• _What you need to do_:
Please transcribe exactly, and only, the lines of the data below between the line holding "Yatsugatake Grand Traverse (118, 1159)" and the line holding "Tokyo (237, 1735)", inclusive.

• _Working data_:
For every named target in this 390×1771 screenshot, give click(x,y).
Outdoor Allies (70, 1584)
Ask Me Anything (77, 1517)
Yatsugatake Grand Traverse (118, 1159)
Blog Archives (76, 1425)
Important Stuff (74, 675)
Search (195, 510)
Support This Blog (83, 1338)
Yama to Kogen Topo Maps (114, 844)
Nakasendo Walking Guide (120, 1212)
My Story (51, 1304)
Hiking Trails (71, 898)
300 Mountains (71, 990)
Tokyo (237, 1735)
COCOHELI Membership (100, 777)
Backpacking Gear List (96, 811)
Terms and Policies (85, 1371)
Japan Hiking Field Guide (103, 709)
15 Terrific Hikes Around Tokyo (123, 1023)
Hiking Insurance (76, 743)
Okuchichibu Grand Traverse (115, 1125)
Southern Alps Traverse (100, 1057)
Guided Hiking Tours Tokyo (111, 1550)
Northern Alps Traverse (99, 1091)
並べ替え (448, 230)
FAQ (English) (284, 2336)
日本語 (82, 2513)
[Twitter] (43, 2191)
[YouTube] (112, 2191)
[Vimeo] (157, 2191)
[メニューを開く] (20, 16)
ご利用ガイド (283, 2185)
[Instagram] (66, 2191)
* * *
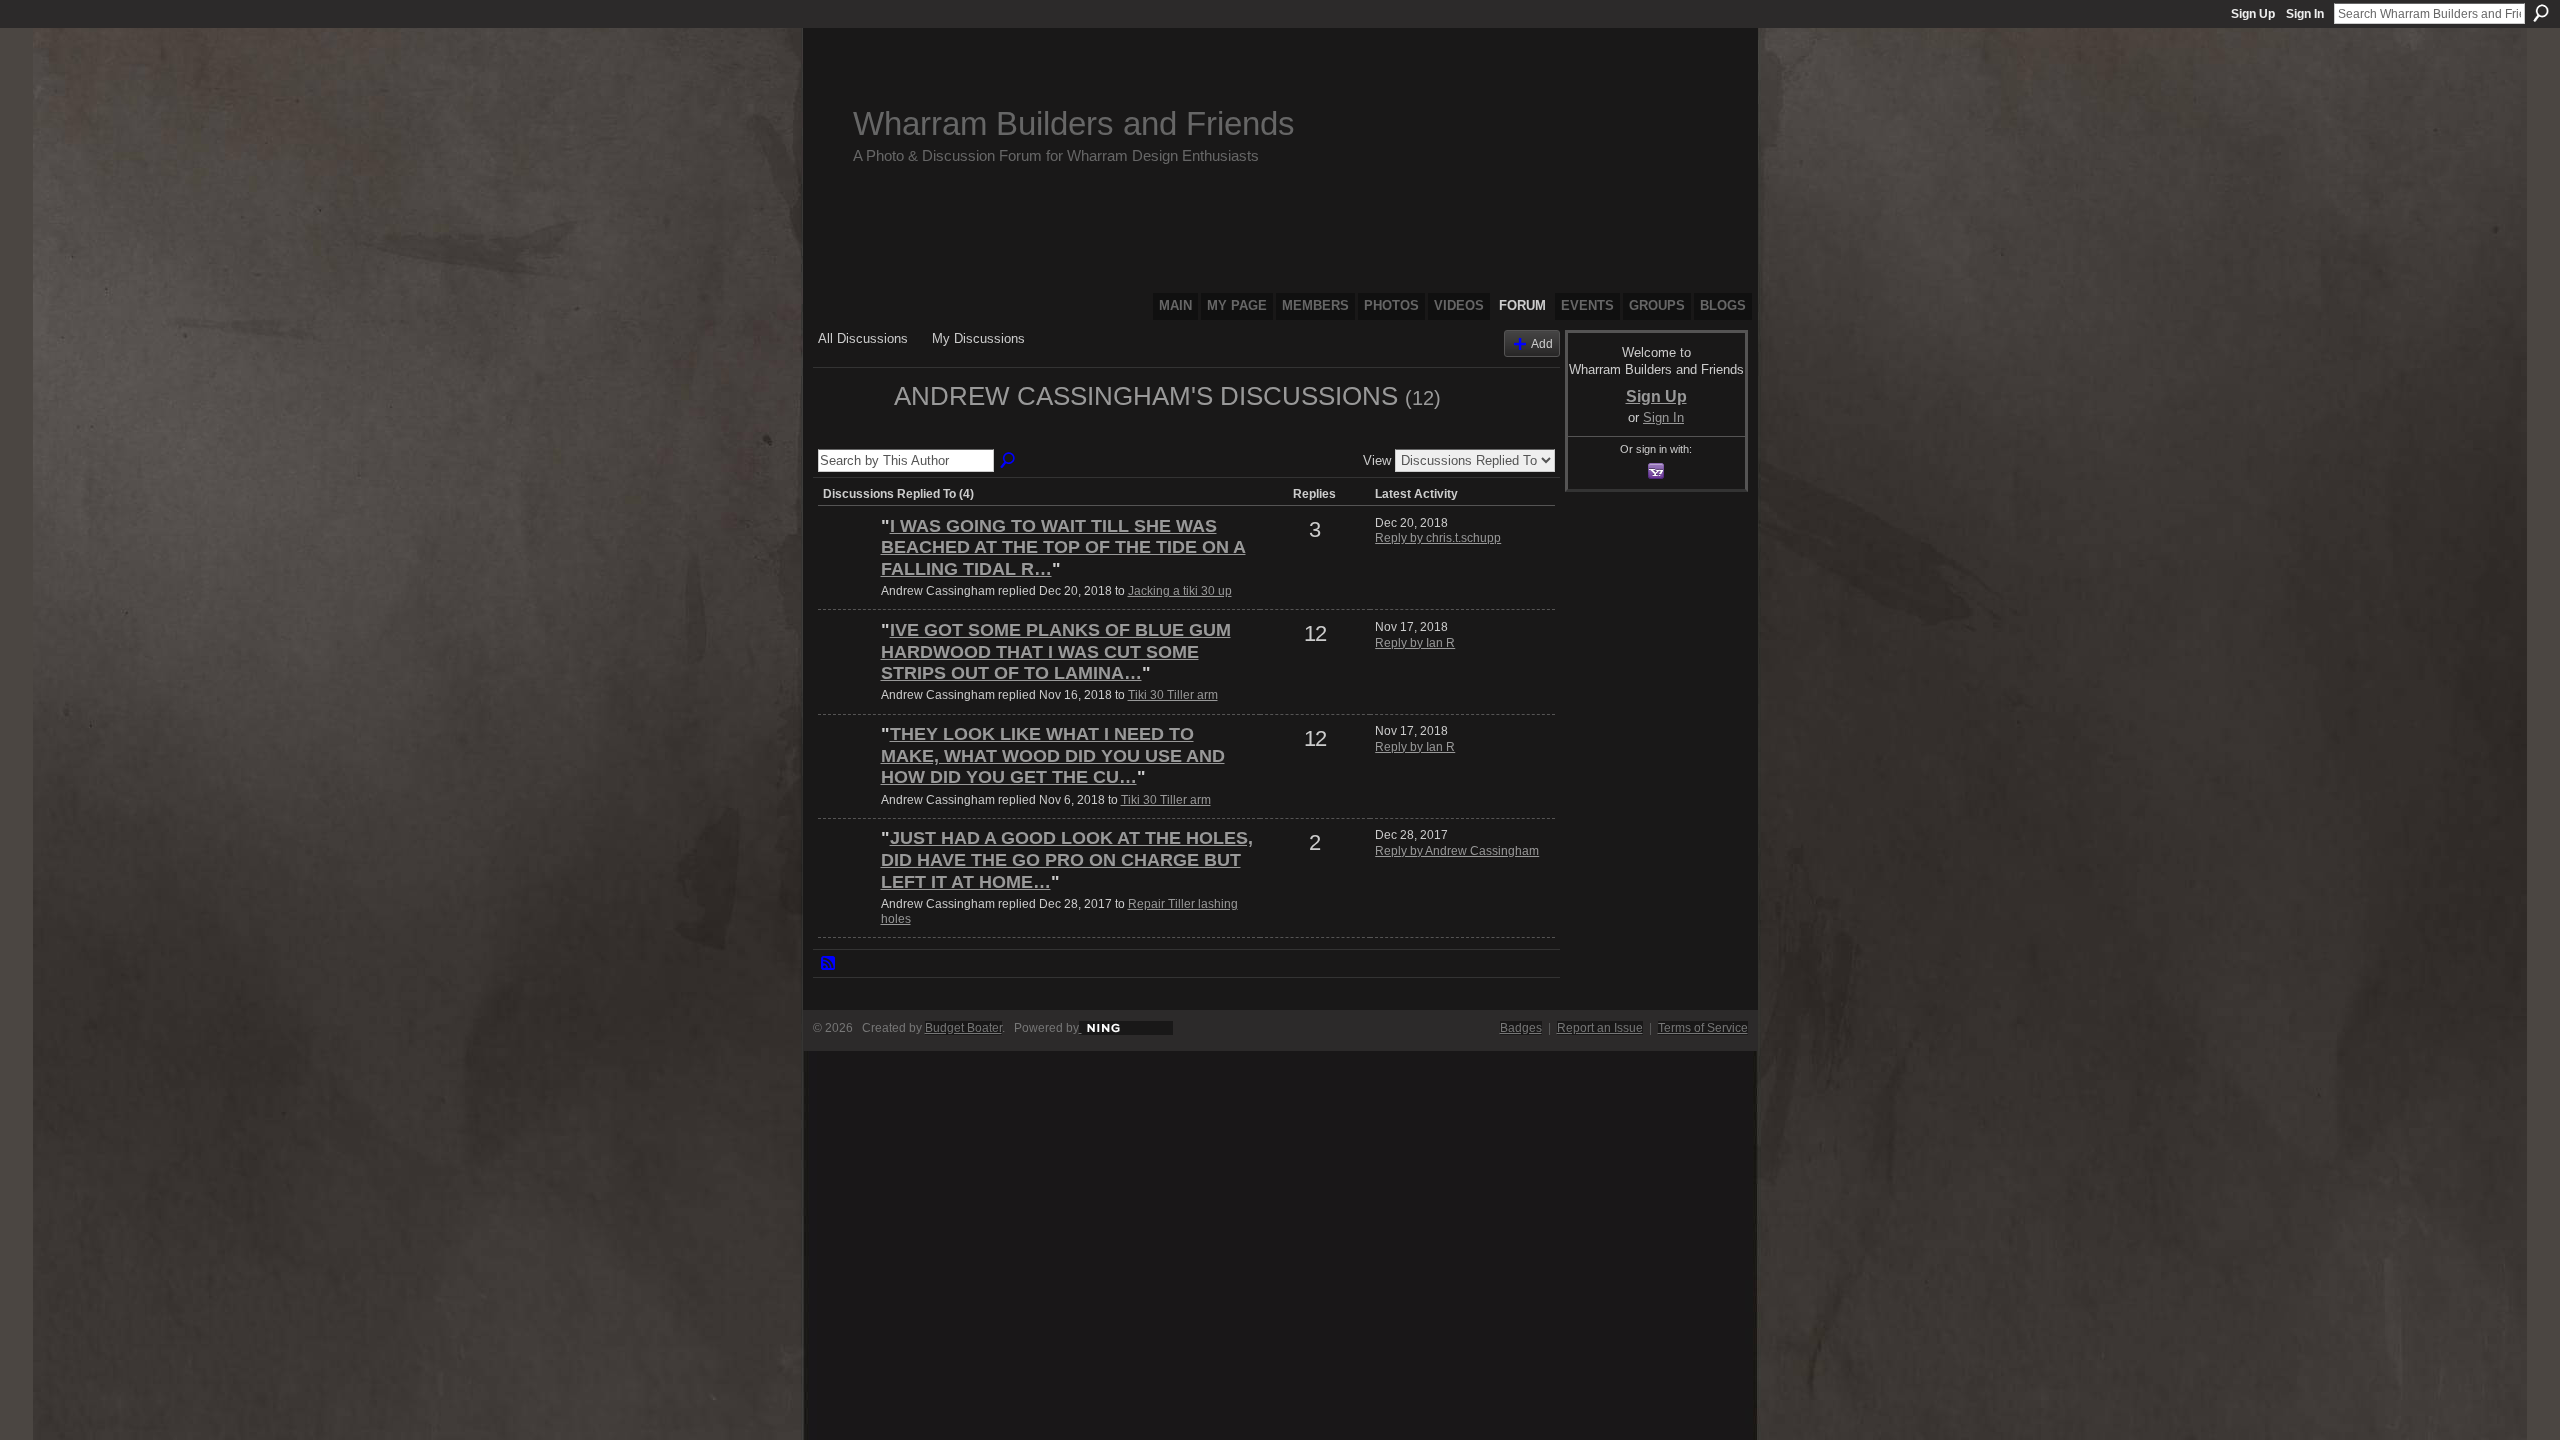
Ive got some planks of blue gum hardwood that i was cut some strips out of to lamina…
* * *
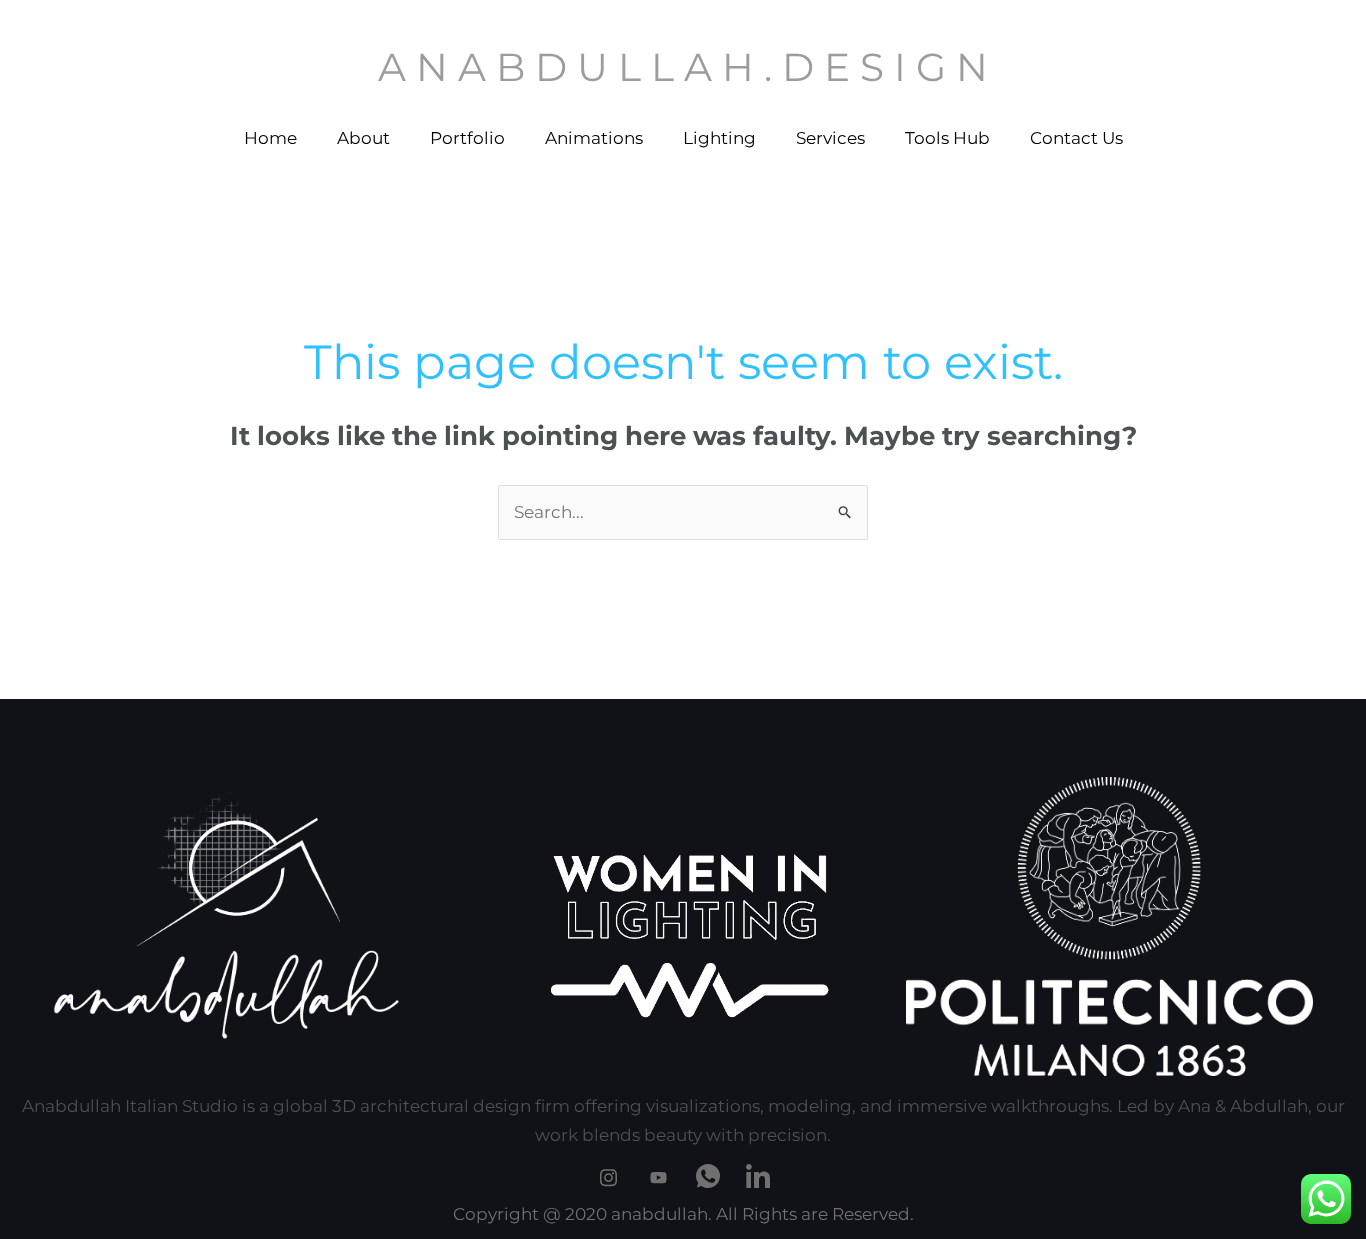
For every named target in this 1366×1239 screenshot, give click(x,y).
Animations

• _Answer_:
Yatsugatake Grand Traverse (118, 1159)
Blog Archives (76, 1425)
Important Stuff (74, 675)
Search (195, 510)
Support This Blog (83, 1338)
Yama to Kogen Topo Maps (114, 844)
Nakasendo Walking Guide (120, 1212)
My Story (51, 1304)
Hiking Trails (71, 898)
300 Mountains (71, 990)
Tokyo (237, 1735)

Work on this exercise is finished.